NZ Corporate Governance Forum – Corporate Governance Guidelines

Late last month, a new voice appeared in the corporate governance arena. A new ginger group called the NZ Corporate Governance Forum with an initial membership comprised of 16 of the largest names from the local institutional investor sector was launched.

The Forum’s stated aim is to promote global best practice in governance within NZ listed companies by:

• Developing and promoting Principles and Codes of good practice
• Lifting the quality of governance in the NZ market
• Engaging with public policy makers and regulators to promote & improve policy, rules and guidelines
• Identifying focus issues for engagement with policy makers and companies
• Producing case studies – good and poor practice examples

The Forum marked its public launch by publishing a set of Corporate Governance Guidelines which it described as having been compiled following extensive consultation and discussion.

Because the Forum’s membership is comprised of institutional investors – there is an apparent bias in some of the proposals – such as the emphasis on individual briefings and the suggestion that listed companies should not be able to materially dilute shareholders without approval (with the threshold being set at 5% of total shares on issue – when the NZX Listing Rules allow the Board to make placements of up to 20% without shareholder approval).

The Guidelines

A link to the Guidelines can be found here NZCGF Guidelines. They are described as being intended for use by both companies and institutional investors – as a contemporary governance reference for shareholders, chairpersons, directors and senior executives of listed companies.

The Guidelines are based on (and supplement) the recently updated FMA governance handbook that I commented on in February.
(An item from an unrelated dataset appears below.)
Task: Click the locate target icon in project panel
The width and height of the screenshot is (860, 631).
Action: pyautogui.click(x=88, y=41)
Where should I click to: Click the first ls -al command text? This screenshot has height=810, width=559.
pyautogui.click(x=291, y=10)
The Forum says that in several areas, the Guidelines seek to expand on the FMA’s publication in order to provide more detailed guidance for companies and investors in the listed company environment. The additions are said to come from international principles and frameworks that institutional investors globally regard as best practice (including the International Corporate Governance Network, the Australian Council of Superannuation Investors and the UK’s Financial Reporting Council.
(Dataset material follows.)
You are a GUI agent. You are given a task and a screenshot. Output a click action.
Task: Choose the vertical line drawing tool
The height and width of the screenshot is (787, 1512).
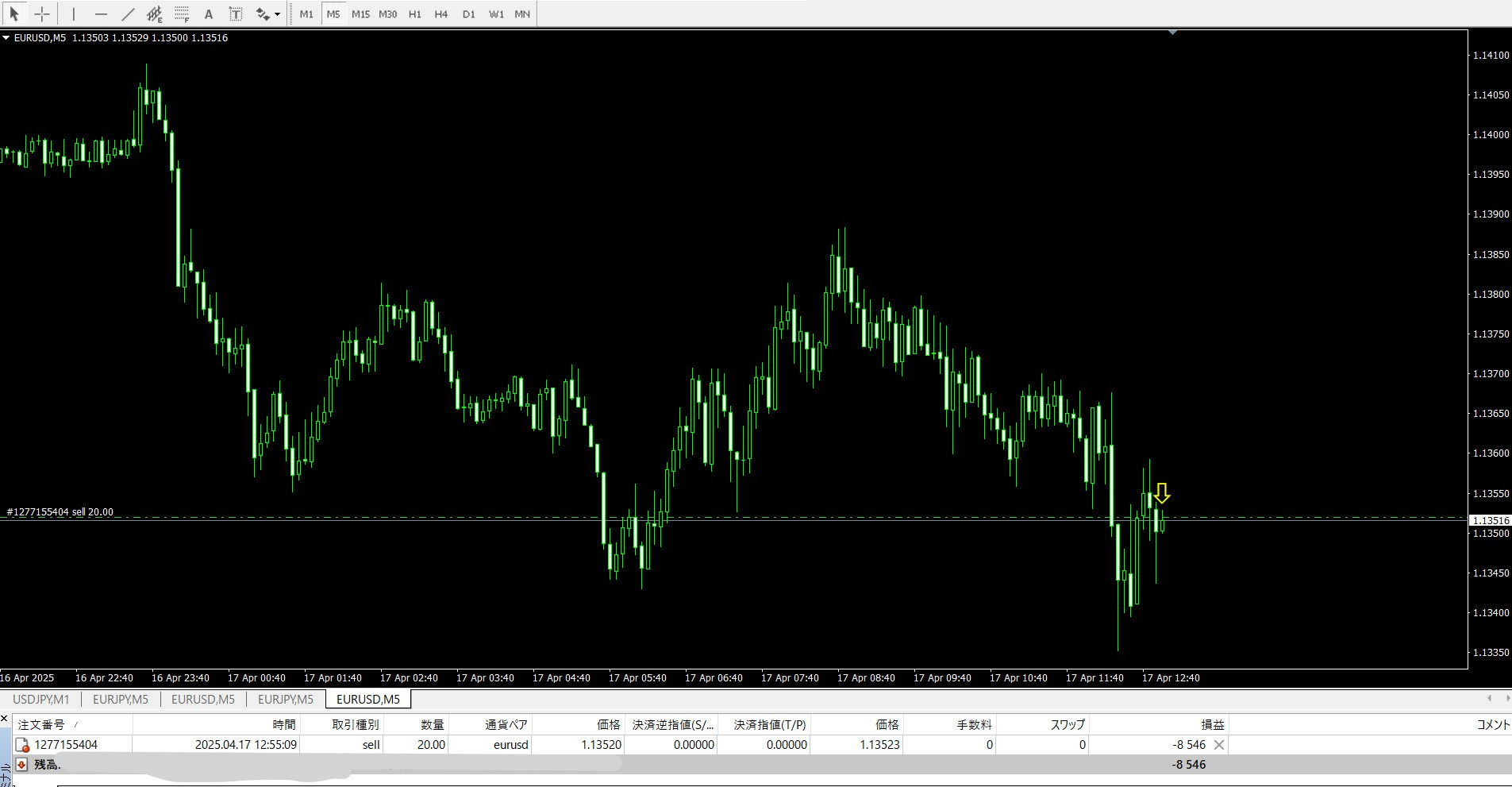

The Guidelines reinforce that boards and management teams are accountable to the owners. And whilst the Forum says that it recognises that each company is different and deviations from the Guidelines are sometimes appropriate – it underlines that transparency with owners is important (with the result that Boards should explain the reasons why a particular Guideline is not being followed). This, it says, will enable companies to enhance their communications with shareholders by referring to the Guidelines when presenting their annual corporate governance report.

Summary

A summary of the key points in the Guidelines (and the points of difference with the FMA publication is set out in the attached tableNZ Corporate Governance Forum July 2015).

Observations

Whilst the launch of the Forum and the publication of the Guidelines was met with supportive comments by the FMA, the NZX and the IoD, the addition of another checklist from yet another voice (no matter how well-qualified) into a small market risks both confusion and diluting the significance of the messages that they wish to convey. Is there now a risk that the Shareholders Association comes up with its own list to balance the needs of smaller shareholders?

By contrast, in a much larger market place, a number of interests groups in Australia have worked collectively under the umbrella of the ASX Corporate Governance Council, which since 2003, developed and released recommendations on the corporate governance practices to be adopted by ASX listed entities that are designed to promote investor confidence and to assist listed entities to meet stakeholder expectations. The third edition of the Council’s recommendations was released in March 2014.

In my view, what the much smaller New Zealand marketplace needs is a unified platform not further fragmentation. No matter how well-researched the Forum’s efforts, a further set of recommendations claiming the high ground as best practice risks devaluing the currency.